One of my favorite things in grammar school was getting my scholastic mini paper book catalog. Each time I got it, I was so excited. Reading has always been important to me and it has been something that I have loved since childhood. As my oldest son approached Kindergarten age, my Mom mentioned something about reading before Kindergarten. I had never thought of this and left it to “won’t they learn it in school?” As I thought about it more, I thought of the advantages William might have should he know how to read before entering Kindergarten. One of the main thoughts that came to my mind is that when he entered Kindergarten, education would be familiar to him. This motivated me to find something that would help me teach William to read.
William my firstborn, had energy seeping out of every pore of his body. He had a hard time sitting and concentrating, so finding a program to help him learn to read, seemed a task that would be challenging. I remember searching through programs, looking at all the materials and supplements, most with a hefty price. I knew I needed something simple for myself and William. I had never taught reading before. What I didn’t know is that the program that I was about to find was going to enhance my love of reading.
I searched Amazon.com; it is my favorite place to find books. Sifting and sifting, I came across a book titled, Teach Your Child to Read in 100 Easy Lesson. I thought, simple enough! I could do 100 Lessons and I could do Easy! The book arrived in the mail, I read the instructions. William I got started. We got to lesson 10 or so and William lost interest. And, for me, it wasn’t so easy. We took a little break, I brainstormed and when we returned, we used balloons I made out of construction paper to focus his attention. As time progressed, I used cardstock and dry erase paper, so that we could reuse our balloons. We posted them around our apartment and he enjoyed moving from topic area to topic area, learning to read. We called it Balloon Reading. We took a couple more breaks here and there. We finished 100 lessons by early Kindergarten.

• _BRIEF 1_:
Answer these about the story of teaching William to read, one line each:
(a) Who brought up the idea of reading before Kindergarten?
(b) Which website did the writer search for a reading program?
(c) By what point were all 100 lessons finished?
• _BRIEF 2_: List every material the story of teaching William to read says was used to make the reading balloons.

• _SOURCE DATA_:
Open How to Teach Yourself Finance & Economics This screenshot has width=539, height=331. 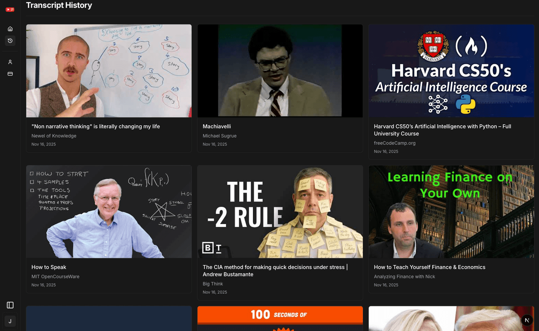430,267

• _COMPLETE OUTPUT 1_:
(a) The writer's Mom
(b) Amazon.com
(c) Early Kindergarten

• _COMPLETE OUTPUT 2_:
- Construction paper
- Cardstock
- Dry erase paper